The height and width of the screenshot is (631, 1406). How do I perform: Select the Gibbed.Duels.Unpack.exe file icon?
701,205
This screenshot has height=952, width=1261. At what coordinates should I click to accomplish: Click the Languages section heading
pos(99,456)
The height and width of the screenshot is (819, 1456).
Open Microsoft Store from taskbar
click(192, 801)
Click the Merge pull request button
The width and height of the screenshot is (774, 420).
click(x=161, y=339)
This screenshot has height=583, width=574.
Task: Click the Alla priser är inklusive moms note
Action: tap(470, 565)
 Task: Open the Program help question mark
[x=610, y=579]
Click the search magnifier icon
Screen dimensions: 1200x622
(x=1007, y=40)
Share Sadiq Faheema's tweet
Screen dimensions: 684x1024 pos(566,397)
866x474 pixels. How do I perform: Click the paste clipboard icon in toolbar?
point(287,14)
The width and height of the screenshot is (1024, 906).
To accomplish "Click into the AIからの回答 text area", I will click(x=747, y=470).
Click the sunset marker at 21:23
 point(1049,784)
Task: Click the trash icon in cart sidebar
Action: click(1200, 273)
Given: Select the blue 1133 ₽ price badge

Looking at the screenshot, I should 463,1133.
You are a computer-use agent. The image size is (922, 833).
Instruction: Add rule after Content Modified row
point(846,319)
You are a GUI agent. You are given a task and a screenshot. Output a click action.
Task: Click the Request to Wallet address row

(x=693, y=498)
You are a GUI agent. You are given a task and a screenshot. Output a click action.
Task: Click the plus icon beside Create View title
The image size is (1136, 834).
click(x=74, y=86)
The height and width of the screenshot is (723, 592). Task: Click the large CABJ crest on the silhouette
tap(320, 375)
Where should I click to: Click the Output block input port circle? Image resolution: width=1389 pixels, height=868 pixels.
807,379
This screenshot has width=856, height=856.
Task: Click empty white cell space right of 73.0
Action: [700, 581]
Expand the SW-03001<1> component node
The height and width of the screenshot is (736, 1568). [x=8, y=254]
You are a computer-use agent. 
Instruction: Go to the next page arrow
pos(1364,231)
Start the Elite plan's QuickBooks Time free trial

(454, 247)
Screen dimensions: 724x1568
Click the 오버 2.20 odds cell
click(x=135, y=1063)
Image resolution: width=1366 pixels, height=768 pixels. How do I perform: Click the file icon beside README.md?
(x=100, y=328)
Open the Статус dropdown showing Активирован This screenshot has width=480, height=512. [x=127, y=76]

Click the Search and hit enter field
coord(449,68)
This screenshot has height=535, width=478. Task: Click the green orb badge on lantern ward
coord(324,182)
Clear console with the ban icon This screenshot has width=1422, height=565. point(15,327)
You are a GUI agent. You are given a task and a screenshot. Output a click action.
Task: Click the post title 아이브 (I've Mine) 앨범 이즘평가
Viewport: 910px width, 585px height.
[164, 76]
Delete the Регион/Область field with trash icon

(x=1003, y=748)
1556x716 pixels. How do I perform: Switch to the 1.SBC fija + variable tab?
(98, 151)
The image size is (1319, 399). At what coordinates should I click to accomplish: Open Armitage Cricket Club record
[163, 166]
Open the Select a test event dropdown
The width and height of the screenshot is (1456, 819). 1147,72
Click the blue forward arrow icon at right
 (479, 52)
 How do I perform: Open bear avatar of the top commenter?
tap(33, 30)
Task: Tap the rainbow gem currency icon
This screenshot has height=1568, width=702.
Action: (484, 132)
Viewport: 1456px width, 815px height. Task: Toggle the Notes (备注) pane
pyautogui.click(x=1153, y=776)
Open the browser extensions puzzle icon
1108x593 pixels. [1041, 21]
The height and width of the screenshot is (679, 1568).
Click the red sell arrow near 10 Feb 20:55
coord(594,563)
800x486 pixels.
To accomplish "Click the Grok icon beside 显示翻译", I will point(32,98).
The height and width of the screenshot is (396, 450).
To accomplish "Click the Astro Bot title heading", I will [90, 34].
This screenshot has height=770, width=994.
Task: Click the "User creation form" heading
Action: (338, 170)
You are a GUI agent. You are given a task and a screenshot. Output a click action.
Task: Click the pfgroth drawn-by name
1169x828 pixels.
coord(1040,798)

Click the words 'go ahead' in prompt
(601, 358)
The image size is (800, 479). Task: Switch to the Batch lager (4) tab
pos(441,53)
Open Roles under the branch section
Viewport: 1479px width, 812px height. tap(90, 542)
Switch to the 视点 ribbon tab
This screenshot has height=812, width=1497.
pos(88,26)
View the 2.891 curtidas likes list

****

- TASK REQUIREMENTS -
Reproduce all of the material above line for line, changing nothing.

- ANSWER TO THIS EXERCISE -
The height and width of the screenshot is (631, 1406). How do I perform: Select the Gibbed.Duels.Unpack.exe file icon?
701,205
This screenshot has height=952, width=1261. At what coordinates should I click to accomplish: Click the Languages section heading
pos(99,456)
The height and width of the screenshot is (819, 1456).
Open Microsoft Store from taskbar
click(192, 801)
Click the Merge pull request button
The width and height of the screenshot is (774, 420).
click(x=161, y=339)
This screenshot has height=583, width=574.
Task: Click the Alla priser är inklusive moms note
Action: tap(470, 565)
 Task: Open the Program help question mark
[x=610, y=579]
Click the search magnifier icon
Screen dimensions: 1200x622
(x=1007, y=40)
Share Sadiq Faheema's tweet
Screen dimensions: 684x1024 pos(566,397)
866x474 pixels. How do I perform: Click the paste clipboard icon in toolbar?
point(287,14)
The width and height of the screenshot is (1024, 906).
To accomplish "Click into the AIからの回答 text area", I will click(x=747, y=470).
Click the sunset marker at 21:23
 point(1049,784)
Task: Click the trash icon in cart sidebar
Action: click(1200, 273)
Given: Select the blue 1133 ₽ price badge

Looking at the screenshot, I should 463,1133.
You are a computer-use agent. The image size is (922, 833).
Instruction: Add rule after Content Modified row
point(846,319)
You are a GUI agent. You are given a task and a screenshot. Output a click action.
Task: Click the Request to Wallet address row

(x=693, y=498)
You are a GUI agent. You are given a task and a screenshot. Output a click action.
Task: Click the plus icon beside Create View title
The image size is (1136, 834).
click(x=74, y=86)
The height and width of the screenshot is (723, 592). Task: Click the large CABJ crest on the silhouette
tap(320, 375)
Where should I click to: Click the Output block input port circle? Image resolution: width=1389 pixels, height=868 pixels.
807,379
This screenshot has width=856, height=856.
Task: Click empty white cell space right of 73.0
Action: [700, 581]
Expand the SW-03001<1> component node
The height and width of the screenshot is (736, 1568). [x=8, y=254]
You are a computer-use agent. 
Instruction: Go to the next page arrow
pos(1364,231)
Start the Elite plan's QuickBooks Time free trial

(454, 247)
Screen dimensions: 724x1568
Click the 오버 2.20 odds cell
click(x=135, y=1063)
Image resolution: width=1366 pixels, height=768 pixels. How do I perform: Click the file icon beside README.md?
(x=100, y=328)
Open the Статус dropdown showing Активирован This screenshot has width=480, height=512. [x=127, y=76]

Click the Search and hit enter field
coord(449,68)
This screenshot has height=535, width=478. Task: Click the green orb badge on lantern ward
coord(324,182)
Clear console with the ban icon This screenshot has width=1422, height=565. point(15,327)
You are a GUI agent. You are given a task and a screenshot. Output a click action.
Task: Click the post title 아이브 (I've Mine) 앨범 이즘평가
Viewport: 910px width, 585px height.
[164, 76]
Delete the Регион/Область field with trash icon

(x=1003, y=748)
1556x716 pixels. How do I perform: Switch to the 1.SBC fija + variable tab?
(98, 151)
The image size is (1319, 399). At what coordinates should I click to accomplish: Open Armitage Cricket Club record
[163, 166]
Open the Select a test event dropdown
The width and height of the screenshot is (1456, 819). 1147,72
Click the blue forward arrow icon at right
 (479, 52)
 How do I perform: Open bear avatar of the top commenter?
tap(33, 30)
Task: Tap the rainbow gem currency icon
This screenshot has height=1568, width=702.
Action: (484, 132)
Viewport: 1456px width, 815px height. Task: Toggle the Notes (备注) pane
pyautogui.click(x=1153, y=776)
Open the browser extensions puzzle icon
1108x593 pixels. [1041, 21]
The height and width of the screenshot is (679, 1568).
Click the red sell arrow near 10 Feb 20:55
coord(594,563)
800x486 pixels.
To accomplish "Click the Grok icon beside 显示翻译", I will point(32,98).
The height and width of the screenshot is (396, 450).
To accomplish "Click the Astro Bot title heading", I will [90, 34].
This screenshot has height=770, width=994.
Task: Click the "User creation form" heading
Action: (338, 170)
You are a GUI agent. You are given a task and a screenshot. Output a click action.
Task: Click the pfgroth drawn-by name
1169x828 pixels.
coord(1040,798)

Click the words 'go ahead' in prompt
(601, 358)
The image size is (800, 479). Task: Switch to the Batch lager (4) tab
pos(441,53)
Open Roles under the branch section
Viewport: 1479px width, 812px height. tap(90, 542)
Switch to the 视点 ribbon tab
This screenshot has height=812, width=1497.
pos(88,26)
View the 2.891 curtidas likes list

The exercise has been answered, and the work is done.